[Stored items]
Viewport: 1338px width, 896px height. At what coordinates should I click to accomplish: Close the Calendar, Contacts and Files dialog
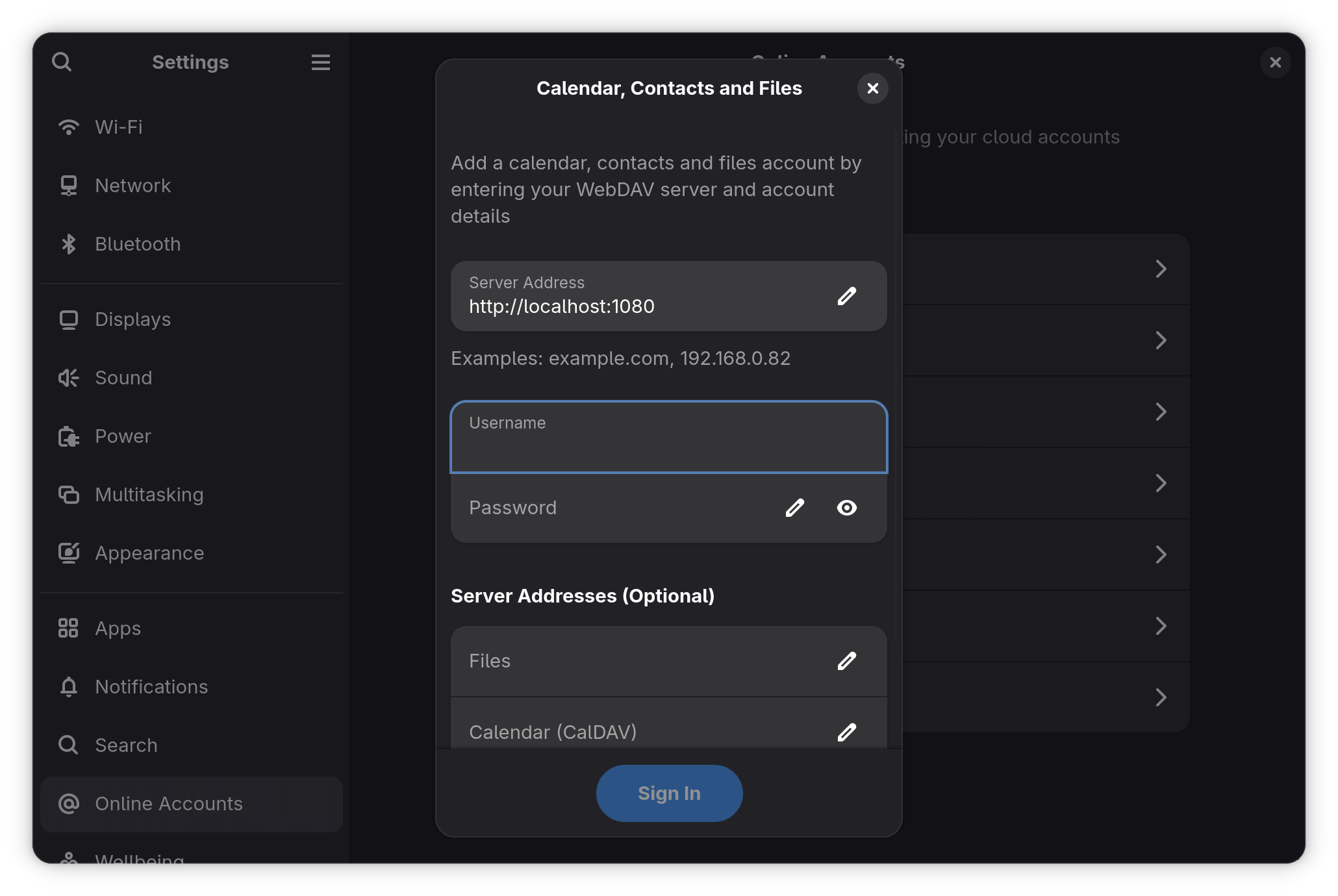pos(872,88)
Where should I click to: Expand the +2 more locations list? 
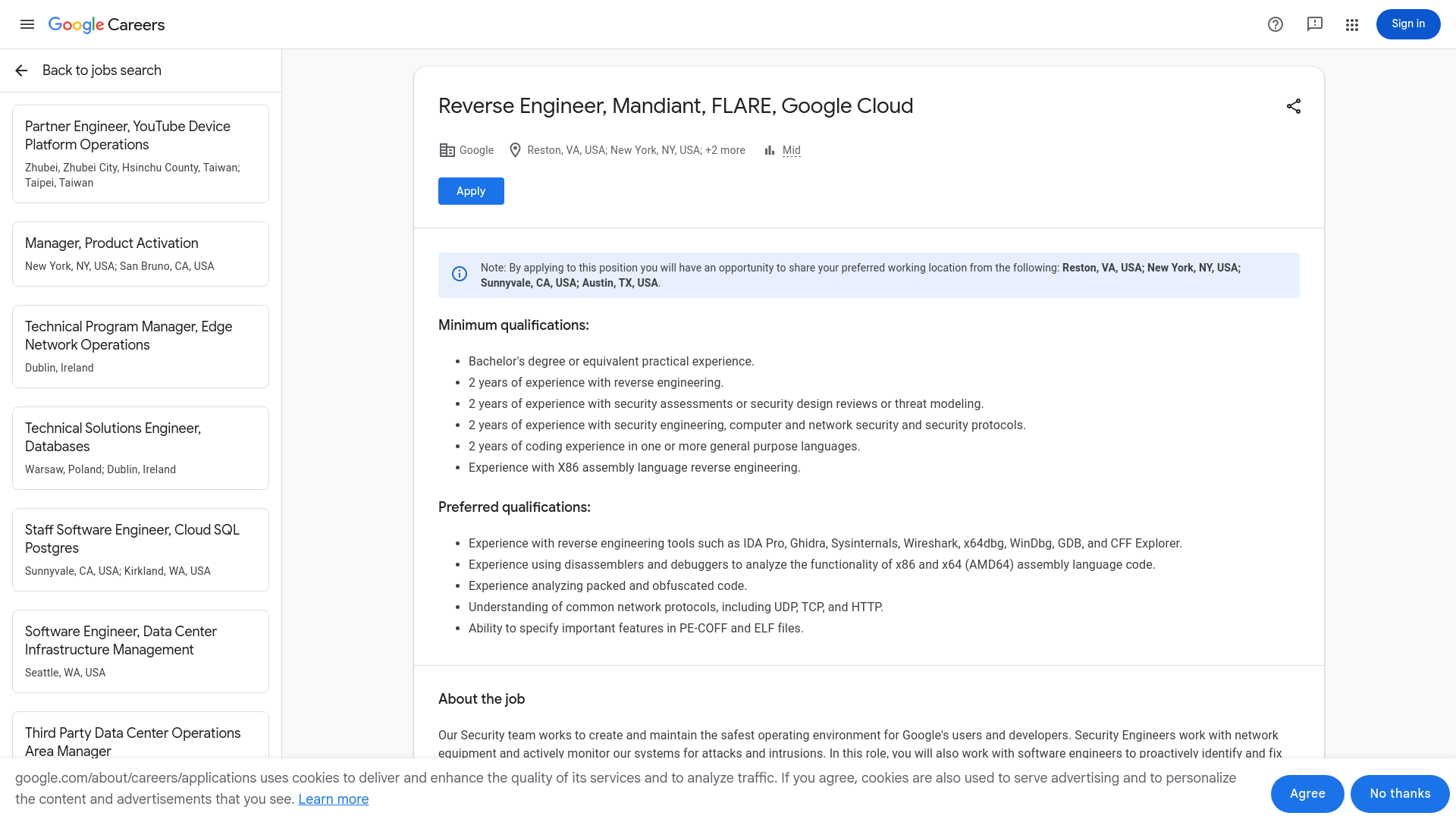tap(725, 150)
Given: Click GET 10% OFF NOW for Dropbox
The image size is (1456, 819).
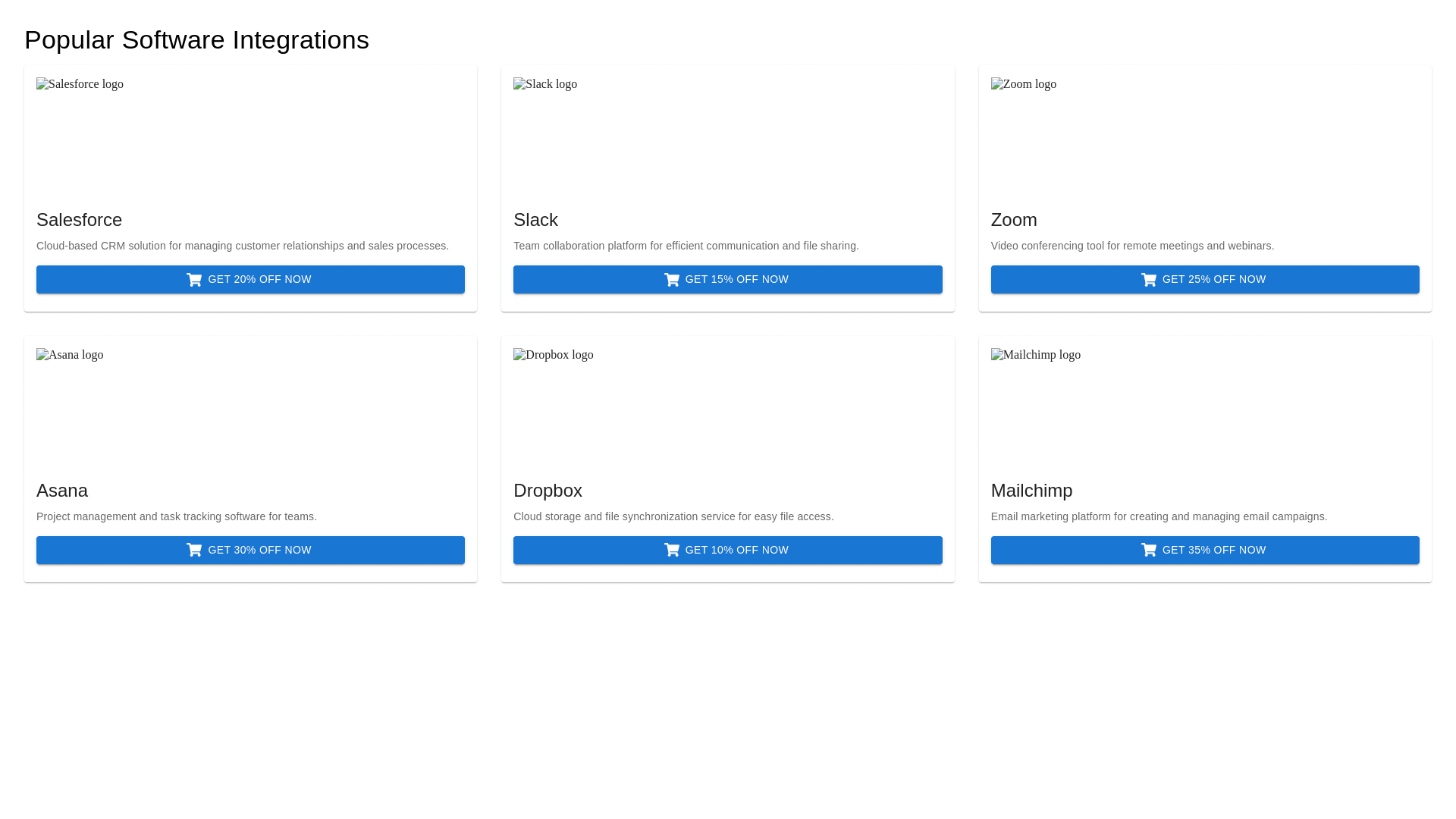Looking at the screenshot, I should (x=727, y=550).
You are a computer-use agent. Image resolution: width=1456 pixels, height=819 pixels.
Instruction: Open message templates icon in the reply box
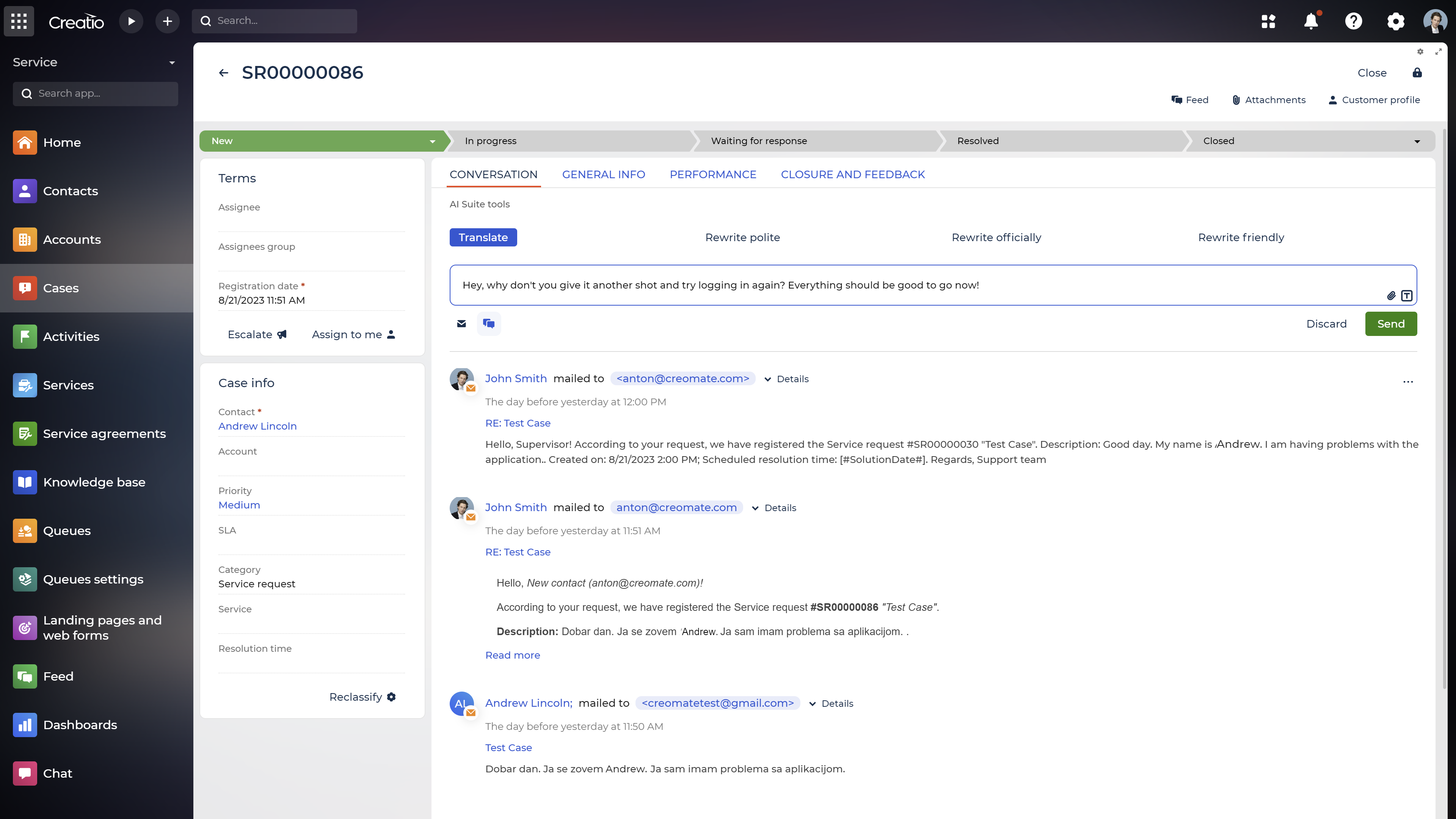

* **PROBLEM TO SOLVE**:
A word-for-word copy is required of the lines above from the line with "The image size is (1456, 819)." through the last line of the data; no other lines and no pictures belong in it.

* **WRITTEN ANSWER**:
The image size is (1456, 819).
Looking at the screenshot, I should (x=727, y=550).
You are a computer-use agent. Image resolution: width=1456 pixels, height=819 pixels.
Instruction: Open message templates icon in the reply box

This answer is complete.